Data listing

--------------------------------------------------

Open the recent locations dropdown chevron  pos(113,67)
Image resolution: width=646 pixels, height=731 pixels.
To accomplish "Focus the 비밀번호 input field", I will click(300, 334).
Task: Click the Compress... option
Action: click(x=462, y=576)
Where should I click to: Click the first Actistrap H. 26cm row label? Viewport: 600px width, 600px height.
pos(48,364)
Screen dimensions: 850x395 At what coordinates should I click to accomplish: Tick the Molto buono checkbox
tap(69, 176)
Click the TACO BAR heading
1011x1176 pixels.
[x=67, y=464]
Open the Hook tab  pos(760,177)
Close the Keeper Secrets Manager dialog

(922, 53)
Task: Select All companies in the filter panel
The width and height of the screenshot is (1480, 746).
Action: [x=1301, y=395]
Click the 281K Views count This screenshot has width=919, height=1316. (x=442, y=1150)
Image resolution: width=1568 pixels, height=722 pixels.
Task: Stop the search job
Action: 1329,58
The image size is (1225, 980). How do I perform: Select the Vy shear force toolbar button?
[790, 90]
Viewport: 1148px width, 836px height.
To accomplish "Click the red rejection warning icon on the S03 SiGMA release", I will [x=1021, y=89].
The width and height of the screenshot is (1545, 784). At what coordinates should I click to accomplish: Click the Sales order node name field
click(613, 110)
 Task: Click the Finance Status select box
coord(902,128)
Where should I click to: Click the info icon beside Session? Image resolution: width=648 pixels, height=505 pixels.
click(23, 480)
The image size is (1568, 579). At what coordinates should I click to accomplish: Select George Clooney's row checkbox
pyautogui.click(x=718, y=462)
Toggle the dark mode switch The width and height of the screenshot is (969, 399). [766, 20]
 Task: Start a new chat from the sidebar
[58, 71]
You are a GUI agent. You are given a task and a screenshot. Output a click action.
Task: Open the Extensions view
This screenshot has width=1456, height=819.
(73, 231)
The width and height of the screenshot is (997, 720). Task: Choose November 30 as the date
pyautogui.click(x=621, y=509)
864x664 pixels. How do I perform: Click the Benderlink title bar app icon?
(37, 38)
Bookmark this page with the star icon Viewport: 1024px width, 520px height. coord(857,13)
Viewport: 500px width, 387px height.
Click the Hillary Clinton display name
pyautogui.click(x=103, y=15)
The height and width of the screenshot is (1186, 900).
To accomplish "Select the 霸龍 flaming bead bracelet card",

--------------------------------------------------

— The problem —
Give again the part of the rows above that opens with the line containing "The width and height of the screenshot is (997, 720)." and runs through the end of the rows, reproducing each line verbatim.

— Task response —
The width and height of the screenshot is (997, 720). Task: Choose November 30 as the date
pyautogui.click(x=621, y=509)
864x664 pixels. How do I perform: Click the Benderlink title bar app icon?
(37, 38)
Bookmark this page with the star icon Viewport: 1024px width, 520px height. coord(857,13)
Viewport: 500px width, 387px height.
Click the Hillary Clinton display name
pyautogui.click(x=103, y=15)
The height and width of the screenshot is (1186, 900).
To accomplish "Select the 霸龍 flaming bead bracelet card",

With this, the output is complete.